start Text provided
Two-tailed significance test: When the critical region for significance is spread across both tails of the distribution.
One-tailed significance test: When the critical region for significance is limited to one tail of the distribution (more lenient than two-tailed tests).
Both Type I and Type II errors should be avoided, but Joseph Simmons et al. (2011) view Type I as more problematic. Their argument is once these false positives or incorrect statements that a finding exists appear in the literature, they tend to stay there. Such findings can encourage other researchers to investigate the phenomenon further, which may be a waste of resources.
Sources of Type I Error and Remedies
Remember that in inferential statistics, we are estimating likelihoods or probabilities that the data represent the true situation, but we set that likelihood at a given level, called the alpha level. By convention, the alpha level is set at .05. What that means is that there are only 5 opportunities in 100 (5 / 100) that we are mistaken in saying that our results are significant when the null hypothesis is true (see also Chapter 2 on this topic).
Standard approaches to reduce the likelihood of a Type I error are as follows: adjusting the alpha level; using a two-tailed versus a one-tailed test; and using a Bonferroni adjustment for multiple analyses (dividing the alpha level by the number of statistical tests you are performing). In theory, you could set your alpha level at a more stringent level (e.g., .01) to avoid a Type I error, but most researchers do not, fearing that a Type II error will occur.
end Text provided
start Supplied records
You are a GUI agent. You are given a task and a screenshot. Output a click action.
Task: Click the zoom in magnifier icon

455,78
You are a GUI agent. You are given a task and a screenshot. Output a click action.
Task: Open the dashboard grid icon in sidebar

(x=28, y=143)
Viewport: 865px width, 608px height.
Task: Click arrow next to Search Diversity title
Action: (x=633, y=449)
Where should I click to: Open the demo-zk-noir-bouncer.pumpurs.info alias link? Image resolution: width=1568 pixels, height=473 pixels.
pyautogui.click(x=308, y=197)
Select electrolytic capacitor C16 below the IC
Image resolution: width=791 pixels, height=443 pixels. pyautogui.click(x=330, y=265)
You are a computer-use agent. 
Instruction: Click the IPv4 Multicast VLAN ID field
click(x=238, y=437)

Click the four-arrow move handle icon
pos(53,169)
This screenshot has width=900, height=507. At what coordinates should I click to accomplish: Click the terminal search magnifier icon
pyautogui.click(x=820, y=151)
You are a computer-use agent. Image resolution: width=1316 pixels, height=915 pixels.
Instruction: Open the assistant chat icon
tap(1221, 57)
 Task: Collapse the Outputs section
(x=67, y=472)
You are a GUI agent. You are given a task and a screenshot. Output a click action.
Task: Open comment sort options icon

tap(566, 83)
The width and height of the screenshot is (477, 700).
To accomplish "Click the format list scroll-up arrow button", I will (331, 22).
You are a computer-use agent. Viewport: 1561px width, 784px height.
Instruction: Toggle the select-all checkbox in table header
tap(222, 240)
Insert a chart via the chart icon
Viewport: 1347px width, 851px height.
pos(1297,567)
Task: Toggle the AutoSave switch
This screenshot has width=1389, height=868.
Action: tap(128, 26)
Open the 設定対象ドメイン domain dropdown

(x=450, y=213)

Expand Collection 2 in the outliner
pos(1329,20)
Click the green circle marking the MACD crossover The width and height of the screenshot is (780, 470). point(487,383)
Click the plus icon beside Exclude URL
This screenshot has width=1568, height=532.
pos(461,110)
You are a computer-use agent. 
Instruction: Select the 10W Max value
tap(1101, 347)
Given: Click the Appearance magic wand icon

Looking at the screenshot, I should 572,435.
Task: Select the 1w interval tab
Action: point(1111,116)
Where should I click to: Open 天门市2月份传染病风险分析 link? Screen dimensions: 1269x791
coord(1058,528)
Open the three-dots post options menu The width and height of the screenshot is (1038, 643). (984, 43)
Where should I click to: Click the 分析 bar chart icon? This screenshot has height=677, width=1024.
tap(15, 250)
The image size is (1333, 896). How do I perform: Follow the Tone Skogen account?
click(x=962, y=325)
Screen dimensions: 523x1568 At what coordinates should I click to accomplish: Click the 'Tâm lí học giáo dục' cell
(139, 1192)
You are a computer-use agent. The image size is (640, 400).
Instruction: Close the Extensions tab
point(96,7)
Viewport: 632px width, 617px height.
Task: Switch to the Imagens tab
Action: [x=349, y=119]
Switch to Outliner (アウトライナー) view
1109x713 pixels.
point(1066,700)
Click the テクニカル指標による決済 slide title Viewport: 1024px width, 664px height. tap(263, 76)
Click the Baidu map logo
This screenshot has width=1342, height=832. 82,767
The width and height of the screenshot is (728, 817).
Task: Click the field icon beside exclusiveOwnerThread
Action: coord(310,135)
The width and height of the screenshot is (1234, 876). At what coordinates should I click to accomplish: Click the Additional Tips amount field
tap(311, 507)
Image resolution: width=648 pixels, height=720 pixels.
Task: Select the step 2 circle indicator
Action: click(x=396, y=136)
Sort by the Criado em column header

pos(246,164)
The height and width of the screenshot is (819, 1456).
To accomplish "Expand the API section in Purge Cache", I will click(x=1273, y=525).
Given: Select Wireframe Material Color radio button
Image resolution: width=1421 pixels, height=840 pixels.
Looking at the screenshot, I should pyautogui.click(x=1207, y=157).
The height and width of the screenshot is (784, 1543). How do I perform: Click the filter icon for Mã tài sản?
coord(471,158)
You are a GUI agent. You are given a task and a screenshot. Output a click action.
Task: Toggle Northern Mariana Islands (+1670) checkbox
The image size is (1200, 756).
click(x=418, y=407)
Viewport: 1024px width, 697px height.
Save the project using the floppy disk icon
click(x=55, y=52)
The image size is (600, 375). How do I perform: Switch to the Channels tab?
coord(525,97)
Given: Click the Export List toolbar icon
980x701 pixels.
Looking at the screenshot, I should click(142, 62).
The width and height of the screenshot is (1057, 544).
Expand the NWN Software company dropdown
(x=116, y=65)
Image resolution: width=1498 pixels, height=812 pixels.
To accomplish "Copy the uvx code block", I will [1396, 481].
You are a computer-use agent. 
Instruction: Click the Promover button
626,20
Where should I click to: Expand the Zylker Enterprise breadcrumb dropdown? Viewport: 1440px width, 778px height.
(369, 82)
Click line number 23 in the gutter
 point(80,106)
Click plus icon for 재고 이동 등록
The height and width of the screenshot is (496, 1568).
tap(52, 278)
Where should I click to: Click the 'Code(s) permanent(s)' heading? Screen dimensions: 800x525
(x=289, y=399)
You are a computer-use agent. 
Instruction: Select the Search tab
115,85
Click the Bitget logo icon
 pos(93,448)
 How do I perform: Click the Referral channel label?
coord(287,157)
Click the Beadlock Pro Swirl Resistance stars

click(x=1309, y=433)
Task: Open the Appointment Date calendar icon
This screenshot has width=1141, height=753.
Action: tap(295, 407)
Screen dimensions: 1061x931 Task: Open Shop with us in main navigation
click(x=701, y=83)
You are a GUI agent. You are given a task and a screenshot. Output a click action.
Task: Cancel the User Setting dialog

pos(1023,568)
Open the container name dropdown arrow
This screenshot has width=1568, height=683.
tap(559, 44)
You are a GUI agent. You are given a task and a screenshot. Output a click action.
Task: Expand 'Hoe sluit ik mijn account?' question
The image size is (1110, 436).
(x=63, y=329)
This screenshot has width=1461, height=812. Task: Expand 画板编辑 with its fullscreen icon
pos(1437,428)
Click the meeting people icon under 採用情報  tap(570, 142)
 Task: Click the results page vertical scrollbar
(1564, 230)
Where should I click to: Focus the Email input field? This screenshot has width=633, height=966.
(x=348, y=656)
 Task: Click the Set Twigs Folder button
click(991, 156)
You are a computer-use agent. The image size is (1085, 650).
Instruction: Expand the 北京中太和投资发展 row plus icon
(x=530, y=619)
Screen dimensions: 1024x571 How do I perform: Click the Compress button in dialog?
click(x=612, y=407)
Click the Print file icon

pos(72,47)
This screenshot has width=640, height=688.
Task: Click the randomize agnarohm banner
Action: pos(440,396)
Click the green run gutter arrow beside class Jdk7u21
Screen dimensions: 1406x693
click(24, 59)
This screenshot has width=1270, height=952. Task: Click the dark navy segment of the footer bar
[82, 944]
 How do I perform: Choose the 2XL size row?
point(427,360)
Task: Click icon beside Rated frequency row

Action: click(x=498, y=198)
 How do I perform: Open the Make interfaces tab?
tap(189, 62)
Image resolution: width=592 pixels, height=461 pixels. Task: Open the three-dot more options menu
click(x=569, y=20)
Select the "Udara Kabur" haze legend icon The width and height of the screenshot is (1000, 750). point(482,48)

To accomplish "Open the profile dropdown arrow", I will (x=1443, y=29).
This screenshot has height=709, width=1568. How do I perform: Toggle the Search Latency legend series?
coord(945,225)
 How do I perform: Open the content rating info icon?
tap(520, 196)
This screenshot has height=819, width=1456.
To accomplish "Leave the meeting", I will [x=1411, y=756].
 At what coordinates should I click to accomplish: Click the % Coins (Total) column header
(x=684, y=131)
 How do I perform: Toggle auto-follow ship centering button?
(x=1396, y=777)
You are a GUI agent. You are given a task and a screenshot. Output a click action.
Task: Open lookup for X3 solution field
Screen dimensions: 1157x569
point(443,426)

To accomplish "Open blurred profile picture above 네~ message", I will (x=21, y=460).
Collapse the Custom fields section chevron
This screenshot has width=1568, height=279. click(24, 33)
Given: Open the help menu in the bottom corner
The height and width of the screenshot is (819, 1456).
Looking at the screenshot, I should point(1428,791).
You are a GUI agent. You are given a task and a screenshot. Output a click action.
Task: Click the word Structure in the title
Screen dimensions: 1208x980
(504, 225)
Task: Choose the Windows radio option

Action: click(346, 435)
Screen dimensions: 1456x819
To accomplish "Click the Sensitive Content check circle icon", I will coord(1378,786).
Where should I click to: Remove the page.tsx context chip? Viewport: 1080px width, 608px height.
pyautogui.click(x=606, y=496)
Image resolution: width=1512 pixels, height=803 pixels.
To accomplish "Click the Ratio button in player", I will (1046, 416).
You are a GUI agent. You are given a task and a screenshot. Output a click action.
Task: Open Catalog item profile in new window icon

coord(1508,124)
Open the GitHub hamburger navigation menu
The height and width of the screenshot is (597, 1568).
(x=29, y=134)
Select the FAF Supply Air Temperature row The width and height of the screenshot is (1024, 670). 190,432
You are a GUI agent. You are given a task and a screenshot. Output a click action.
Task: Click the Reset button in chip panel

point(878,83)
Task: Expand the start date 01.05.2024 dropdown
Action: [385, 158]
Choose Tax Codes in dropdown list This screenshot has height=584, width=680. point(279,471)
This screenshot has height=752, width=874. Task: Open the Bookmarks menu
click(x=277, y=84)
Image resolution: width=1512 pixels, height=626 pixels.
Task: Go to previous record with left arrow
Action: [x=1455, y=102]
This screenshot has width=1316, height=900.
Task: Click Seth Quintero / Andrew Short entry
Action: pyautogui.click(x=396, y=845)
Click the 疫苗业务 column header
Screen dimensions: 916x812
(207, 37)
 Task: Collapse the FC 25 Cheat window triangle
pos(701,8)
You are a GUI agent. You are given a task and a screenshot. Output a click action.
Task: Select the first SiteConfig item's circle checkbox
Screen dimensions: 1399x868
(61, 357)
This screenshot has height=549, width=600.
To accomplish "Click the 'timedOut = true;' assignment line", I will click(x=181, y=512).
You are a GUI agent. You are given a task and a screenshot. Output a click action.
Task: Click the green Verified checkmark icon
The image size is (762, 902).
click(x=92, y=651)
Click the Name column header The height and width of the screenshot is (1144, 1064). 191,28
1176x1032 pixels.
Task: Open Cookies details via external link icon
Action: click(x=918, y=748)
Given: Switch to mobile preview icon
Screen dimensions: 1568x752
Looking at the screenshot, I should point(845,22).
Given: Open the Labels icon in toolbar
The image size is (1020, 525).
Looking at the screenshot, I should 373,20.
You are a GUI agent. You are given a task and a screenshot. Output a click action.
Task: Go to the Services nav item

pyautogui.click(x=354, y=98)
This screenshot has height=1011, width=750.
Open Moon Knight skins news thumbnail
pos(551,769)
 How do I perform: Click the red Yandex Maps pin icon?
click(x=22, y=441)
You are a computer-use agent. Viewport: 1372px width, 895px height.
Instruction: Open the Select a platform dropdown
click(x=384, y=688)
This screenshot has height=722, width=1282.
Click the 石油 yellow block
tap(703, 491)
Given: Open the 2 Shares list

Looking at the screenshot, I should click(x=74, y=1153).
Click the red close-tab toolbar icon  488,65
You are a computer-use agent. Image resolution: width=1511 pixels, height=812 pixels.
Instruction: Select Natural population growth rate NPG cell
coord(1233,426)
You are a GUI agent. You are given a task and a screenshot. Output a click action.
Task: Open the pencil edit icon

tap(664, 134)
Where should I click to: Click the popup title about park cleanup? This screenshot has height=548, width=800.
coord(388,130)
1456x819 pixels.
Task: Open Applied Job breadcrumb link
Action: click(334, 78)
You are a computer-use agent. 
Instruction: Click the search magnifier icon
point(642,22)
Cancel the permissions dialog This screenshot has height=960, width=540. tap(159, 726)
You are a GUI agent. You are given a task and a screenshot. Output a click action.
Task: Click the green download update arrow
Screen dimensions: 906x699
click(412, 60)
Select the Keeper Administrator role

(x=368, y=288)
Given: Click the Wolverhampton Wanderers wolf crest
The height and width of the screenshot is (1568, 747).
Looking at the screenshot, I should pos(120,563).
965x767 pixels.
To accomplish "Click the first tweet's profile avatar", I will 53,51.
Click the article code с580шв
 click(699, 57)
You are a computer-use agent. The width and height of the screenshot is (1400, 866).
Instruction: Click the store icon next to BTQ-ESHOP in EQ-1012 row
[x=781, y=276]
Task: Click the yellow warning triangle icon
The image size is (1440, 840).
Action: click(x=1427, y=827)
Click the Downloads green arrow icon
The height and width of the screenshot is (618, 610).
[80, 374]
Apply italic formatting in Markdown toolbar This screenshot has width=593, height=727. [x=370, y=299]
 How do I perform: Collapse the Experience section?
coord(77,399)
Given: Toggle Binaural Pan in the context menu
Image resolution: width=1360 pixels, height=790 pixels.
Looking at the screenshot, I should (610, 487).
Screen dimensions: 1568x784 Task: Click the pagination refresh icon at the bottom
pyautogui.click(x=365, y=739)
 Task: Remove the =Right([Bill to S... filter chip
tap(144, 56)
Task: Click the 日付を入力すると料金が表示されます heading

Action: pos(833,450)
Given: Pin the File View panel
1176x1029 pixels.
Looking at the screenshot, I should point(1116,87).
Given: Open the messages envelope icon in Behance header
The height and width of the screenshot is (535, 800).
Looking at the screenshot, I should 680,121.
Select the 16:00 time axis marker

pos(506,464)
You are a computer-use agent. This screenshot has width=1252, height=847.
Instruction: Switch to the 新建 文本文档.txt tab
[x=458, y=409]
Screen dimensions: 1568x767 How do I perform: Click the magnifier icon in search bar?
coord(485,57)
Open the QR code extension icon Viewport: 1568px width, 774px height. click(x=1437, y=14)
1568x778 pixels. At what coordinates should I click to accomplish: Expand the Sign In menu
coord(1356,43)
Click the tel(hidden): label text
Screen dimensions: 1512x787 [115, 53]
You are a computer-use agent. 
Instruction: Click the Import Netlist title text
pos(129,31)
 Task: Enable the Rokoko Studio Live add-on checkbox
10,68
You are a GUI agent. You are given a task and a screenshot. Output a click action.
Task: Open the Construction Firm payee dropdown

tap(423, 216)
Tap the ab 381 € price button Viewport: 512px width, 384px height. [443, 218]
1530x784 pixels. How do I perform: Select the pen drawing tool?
end Supplied records
_Instruction A_
Decide whether each statement agrees with the significance-testing text, answering yes or no and quoting the words of the text that settle it: (i) The alpha level is conventionally set at .05. (ii) A one-tailed test is stricter than a two-tailed test. (iii) Most researchers set their alpha level at .01.
_Instruction B_
According to the significance-testing text, how is a Bonferroni adjustment made?
_Instruction C_
Write the next part of the significance-testing text, picking up after its final sentence.

_Written answer A_
(i) Yes: "By convention, the alpha level is set at .05."
(ii) No: "more lenient than two-tailed tests"
(iii) No: "most researchers do not, fearing that a Type II error will occur."

_Written answer B_
By dividing the alpha level by the number of statistical tests being performed.

_Written answer C_
A second approach is using a two-tailed rather than a one-tailed significance test. Please note that the decision to use a one- versus a two-tailed test is made prior to conducting analyses (and is typically indicated in the hypotheses). The difference between a two-tailed significance test and a one-tailed significance test deals with how your alpha is distributed. In a two-tailed test, the alpha level (.05) is divided in two (.025), meaning that each tail of the test statistic contains .025 of your alpha. Thus, the two-tailed test is more stringent than a one-tailed test because the critical region for significance is spread across two tails, not just one. A one-tailed test is not adopted in practice unless your hypothesis is stated as uni-directional rather than as bi-directional. Again, that decision has to be made prior to conducting analyses.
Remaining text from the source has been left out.